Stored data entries
───

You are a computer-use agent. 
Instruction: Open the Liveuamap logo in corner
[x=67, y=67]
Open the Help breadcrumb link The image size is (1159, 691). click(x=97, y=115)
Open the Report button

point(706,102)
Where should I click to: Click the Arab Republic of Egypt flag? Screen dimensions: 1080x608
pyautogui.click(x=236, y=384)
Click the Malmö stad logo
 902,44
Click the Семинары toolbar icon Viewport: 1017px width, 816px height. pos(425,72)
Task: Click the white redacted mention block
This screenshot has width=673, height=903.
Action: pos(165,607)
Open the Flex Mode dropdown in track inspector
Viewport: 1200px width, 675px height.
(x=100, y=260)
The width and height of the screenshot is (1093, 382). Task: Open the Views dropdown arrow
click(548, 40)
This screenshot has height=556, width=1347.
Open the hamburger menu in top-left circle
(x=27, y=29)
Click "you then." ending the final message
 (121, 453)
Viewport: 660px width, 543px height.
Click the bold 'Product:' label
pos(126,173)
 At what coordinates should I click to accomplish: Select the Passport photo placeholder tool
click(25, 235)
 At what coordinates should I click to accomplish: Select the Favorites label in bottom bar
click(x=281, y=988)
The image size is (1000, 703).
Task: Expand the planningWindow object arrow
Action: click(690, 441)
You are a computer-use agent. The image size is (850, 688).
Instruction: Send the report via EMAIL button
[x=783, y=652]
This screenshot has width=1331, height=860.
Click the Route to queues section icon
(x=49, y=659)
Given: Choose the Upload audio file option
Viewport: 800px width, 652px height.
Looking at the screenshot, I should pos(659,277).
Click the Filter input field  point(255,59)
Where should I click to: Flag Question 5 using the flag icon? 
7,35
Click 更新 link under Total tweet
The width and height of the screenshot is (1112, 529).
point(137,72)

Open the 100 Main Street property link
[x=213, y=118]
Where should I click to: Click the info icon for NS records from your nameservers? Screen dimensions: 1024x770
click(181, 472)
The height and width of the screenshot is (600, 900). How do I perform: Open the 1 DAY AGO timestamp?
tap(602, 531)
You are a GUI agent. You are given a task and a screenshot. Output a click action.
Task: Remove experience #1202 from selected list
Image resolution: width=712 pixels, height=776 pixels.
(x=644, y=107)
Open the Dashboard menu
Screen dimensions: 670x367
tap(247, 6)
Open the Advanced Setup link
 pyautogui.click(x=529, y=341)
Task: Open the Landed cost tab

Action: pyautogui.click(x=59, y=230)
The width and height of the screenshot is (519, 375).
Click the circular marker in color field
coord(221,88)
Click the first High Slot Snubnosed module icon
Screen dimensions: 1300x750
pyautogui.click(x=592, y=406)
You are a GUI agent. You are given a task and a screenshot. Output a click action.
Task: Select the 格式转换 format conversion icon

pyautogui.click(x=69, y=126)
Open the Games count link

───

**What needs to be done**
Only the lines from the one containing "Open the Advanced Setup link" through the last line of the records belong in the answer, each written out exactly.

**Output of the exercise**
Open the Advanced Setup link
 pyautogui.click(x=529, y=341)
Task: Open the Landed cost tab

Action: pyautogui.click(x=59, y=230)
The width and height of the screenshot is (519, 375).
Click the circular marker in color field
coord(221,88)
Click the first High Slot Snubnosed module icon
Screen dimensions: 1300x750
pyautogui.click(x=592, y=406)
You are a GUI agent. You are given a task and a screenshot. Output a click action.
Task: Select the 格式转换 format conversion icon

pyautogui.click(x=69, y=126)
Open the Games count link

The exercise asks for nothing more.